Andre Drummond's continued development
The other star of summer league so far for Detroit has been Drummond, the second-year center from UConn.
After averaging 7.9 points, 7.6 rebounds and 1.6 blocks in just 20.7 minutes per game as a rookie, the big man is expected to play an even larger role in his sophomore campaign.
Former Piston big man Rasheed Wallace was brought in specifically to help teach him and Monroe. And according to ESPN's Michael Wallace, Trakh stated that he had specific areas for Drummond to focus on in Orlando.
My emphasis when we came down here is that, 'I want you to run.' Once he starts running, good things are going to happen. His low-post game is going to get better, no doubt about it.
He has taken the coaching to heart, showing a willingness to run the floor in his first two games (he did not play against the Boston Celtics).
Against the Thunder he got an easy dunk just six seconds into the shot clock by running the court and filling the lane after a rebound.
The play is set up by point guard Peyton Siva's ability to beat his man off the dribble and get to the rim, but the Pistons only got the basket because Drummond got himself down the court and in position to make a play at the basket.
With the additions of Caldwell-Pope and Smith, the Pistons will be looking to play a higher tempo of basketball this season. As long as Drummond continues to work on his conditioning, his athleticism will let him fit in with that style of play.
Potential rotation players in 2013-14
Beyond Caldwell-Pope and Drummond, the summer league roster is made up of players who barely played last season, as well as those trying to make an NBA roster for the first time. These five games give the coaching staff a chance to see if any of them are capable of playing meaningful minutes during the regular season.
Viacheslav Kravtsov may have helped himself more than any of the remaining players. He finished with 11 points and four boards in less than 15 minutes against the Nets. He followed that performance up with nine points and eight rebounds against the Celtics, starting in place of Drummond.
If he can continue to play at this level, the Ukrainian big man will appear in more than 25 games this season, even in their crowded frontcourt.
Khris Middleton, who averaged 17.6 minutes in 27 appearances last season, had one of their best performances from the perimeter so far.
He didn't play against the Thunder because of a sprained ankle and only saw 12 minutes against the Celtics, but he was excellent against the Nets. He finished with 16 points and six rebounds in 32 minutes.
The Pistons are looking for more outside shooting on the wing, and he shot just 31.1 percent last year from the arc. Improving that number will help him earn minutes off the bench on the wing.
Kim English also has the chance to earn more minutes this season, but he has struggled mightily thus far. He has scored 18 points on 5-of-23 shooting, including an 0-of-8 performance against the Celtics.
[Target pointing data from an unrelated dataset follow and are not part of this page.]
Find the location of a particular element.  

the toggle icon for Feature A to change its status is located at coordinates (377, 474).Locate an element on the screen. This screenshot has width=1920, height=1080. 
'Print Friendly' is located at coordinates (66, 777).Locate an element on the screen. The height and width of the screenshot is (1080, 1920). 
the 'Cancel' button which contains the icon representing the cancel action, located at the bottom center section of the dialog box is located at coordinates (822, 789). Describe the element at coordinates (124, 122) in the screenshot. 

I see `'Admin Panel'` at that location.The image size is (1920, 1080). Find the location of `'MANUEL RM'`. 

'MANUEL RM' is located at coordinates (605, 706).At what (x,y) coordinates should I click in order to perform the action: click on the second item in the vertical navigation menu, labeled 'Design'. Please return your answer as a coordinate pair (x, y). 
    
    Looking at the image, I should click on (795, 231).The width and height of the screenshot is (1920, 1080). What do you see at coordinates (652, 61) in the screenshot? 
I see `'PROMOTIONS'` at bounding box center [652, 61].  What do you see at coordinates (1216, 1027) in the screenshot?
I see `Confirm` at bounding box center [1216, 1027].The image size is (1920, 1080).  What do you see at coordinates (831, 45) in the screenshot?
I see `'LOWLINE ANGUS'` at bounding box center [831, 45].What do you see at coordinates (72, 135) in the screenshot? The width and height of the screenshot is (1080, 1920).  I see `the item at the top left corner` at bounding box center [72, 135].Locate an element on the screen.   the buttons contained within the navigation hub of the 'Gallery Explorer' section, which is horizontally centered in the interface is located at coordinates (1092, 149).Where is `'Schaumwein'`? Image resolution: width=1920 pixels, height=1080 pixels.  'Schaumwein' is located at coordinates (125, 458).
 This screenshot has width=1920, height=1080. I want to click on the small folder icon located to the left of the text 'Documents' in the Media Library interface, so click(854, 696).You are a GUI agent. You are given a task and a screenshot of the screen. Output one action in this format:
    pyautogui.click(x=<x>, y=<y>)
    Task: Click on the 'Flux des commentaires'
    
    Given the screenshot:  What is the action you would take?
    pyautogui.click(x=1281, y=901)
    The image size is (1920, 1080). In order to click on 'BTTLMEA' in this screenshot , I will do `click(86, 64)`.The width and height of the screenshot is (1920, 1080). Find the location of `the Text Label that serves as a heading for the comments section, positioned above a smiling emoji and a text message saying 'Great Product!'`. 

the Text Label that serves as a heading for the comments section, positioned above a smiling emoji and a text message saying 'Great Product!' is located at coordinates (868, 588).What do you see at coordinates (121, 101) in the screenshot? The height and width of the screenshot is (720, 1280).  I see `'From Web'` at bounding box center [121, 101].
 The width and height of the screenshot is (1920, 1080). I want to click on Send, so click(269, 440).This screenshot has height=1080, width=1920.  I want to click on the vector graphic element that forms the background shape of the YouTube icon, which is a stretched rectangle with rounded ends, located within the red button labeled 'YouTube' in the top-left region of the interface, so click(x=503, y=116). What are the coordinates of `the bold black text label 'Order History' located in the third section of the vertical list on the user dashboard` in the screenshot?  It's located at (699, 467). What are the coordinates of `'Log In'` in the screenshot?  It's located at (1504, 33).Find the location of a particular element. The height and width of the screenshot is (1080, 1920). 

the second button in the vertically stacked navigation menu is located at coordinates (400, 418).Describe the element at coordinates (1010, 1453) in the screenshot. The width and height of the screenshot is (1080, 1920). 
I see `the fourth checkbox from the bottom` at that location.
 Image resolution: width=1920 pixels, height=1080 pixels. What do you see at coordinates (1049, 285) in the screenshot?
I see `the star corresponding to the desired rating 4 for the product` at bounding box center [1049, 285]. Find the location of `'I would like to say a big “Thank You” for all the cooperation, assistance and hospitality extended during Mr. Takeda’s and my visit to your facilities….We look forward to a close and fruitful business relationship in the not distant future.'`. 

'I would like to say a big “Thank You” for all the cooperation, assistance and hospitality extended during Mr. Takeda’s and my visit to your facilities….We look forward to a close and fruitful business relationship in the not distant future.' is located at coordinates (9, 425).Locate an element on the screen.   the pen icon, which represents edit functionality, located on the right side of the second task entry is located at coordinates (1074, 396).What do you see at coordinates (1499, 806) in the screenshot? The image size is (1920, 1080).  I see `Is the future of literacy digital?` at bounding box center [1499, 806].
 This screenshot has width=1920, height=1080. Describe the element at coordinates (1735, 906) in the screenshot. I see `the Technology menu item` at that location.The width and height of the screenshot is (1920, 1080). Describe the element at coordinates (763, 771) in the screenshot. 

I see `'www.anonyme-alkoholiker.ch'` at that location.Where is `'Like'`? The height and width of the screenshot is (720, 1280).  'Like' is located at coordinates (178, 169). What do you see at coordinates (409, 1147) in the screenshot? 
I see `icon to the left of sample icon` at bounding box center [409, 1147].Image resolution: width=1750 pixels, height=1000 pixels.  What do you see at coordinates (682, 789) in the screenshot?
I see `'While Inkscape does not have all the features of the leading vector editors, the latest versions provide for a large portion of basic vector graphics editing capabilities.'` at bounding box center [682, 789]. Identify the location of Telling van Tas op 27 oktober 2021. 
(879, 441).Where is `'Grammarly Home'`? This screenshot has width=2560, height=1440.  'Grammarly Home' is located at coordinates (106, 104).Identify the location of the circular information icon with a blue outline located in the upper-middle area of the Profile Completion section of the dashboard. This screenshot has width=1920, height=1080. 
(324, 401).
No. 37 pick Tony Mitchell has shown off his athleticism, grabbing rebounds and blocking shots, but his offensive game is a work in progress. He has scored just 16 points in over 70 minutes.
Peyton Siva, the No. 56 pick, has had an up-and-down summer league, although he's likely played well enough to make the roster.
Against he Nets he had a very well-rounded game, with six points, six rebounds, four assists and four steals. He wasn't as effective against the Celtics, finishing with just four points and two assists.
His best offensive game came against the Thunder, when he finished with 12 points and seven assists. But defensively he was matched up at times with Reggie Jackson, who set an Orlando Summer League record with 35 points.
With Brandon Knight, Rodney Stuckey and the newly re-signed Will Bynum, there won't be many minutes for Siva in his first season.